* _Description of the task_
Filter the data below for the string "computer" and copy each matching line.

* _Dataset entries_
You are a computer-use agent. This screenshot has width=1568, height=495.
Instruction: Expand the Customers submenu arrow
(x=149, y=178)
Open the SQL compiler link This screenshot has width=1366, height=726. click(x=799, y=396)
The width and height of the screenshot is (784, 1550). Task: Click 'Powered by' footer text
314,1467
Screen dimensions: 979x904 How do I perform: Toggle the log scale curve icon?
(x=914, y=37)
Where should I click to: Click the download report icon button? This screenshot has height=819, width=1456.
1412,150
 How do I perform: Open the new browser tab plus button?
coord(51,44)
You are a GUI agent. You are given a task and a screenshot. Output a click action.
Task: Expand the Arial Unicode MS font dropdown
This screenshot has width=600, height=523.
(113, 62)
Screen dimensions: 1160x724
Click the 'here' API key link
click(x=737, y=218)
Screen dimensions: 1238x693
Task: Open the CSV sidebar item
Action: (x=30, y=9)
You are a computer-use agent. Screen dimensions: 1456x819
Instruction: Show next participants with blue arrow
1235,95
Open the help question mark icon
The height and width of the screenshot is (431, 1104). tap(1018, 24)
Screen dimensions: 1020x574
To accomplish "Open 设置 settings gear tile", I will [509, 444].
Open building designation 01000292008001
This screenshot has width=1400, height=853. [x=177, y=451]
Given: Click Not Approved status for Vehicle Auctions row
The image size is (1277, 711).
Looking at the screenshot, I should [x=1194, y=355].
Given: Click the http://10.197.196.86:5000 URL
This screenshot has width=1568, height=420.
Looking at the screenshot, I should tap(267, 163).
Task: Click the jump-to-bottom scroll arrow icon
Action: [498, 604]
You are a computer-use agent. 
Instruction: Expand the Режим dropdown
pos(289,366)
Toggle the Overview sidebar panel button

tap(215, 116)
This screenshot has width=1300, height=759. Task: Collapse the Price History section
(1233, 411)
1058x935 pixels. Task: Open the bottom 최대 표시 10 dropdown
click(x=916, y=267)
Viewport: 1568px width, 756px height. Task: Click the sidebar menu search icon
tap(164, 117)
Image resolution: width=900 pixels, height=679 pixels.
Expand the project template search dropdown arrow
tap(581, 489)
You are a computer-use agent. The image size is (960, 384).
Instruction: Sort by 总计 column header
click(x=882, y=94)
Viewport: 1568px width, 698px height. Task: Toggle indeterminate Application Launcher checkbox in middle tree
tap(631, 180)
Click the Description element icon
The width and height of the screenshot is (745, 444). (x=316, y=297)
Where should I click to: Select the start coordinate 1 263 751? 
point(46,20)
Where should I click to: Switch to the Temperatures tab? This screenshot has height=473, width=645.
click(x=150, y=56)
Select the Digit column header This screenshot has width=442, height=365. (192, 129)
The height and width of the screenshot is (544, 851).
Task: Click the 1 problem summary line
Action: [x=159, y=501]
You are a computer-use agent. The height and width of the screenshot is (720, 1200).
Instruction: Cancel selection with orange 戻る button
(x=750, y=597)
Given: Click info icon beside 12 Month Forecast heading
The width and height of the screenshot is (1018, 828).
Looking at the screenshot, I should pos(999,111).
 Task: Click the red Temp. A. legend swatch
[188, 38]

* _Output of the task_
You are a computer-use agent. This screenshot has width=1568, height=495.
You are a computer-use agent. Screen dimensions: 1456x819
You are a computer-use agent. 
You are a computer-use agent. The image size is (960, 384).
You are a computer-use agent. The height and width of the screenshot is (720, 1200).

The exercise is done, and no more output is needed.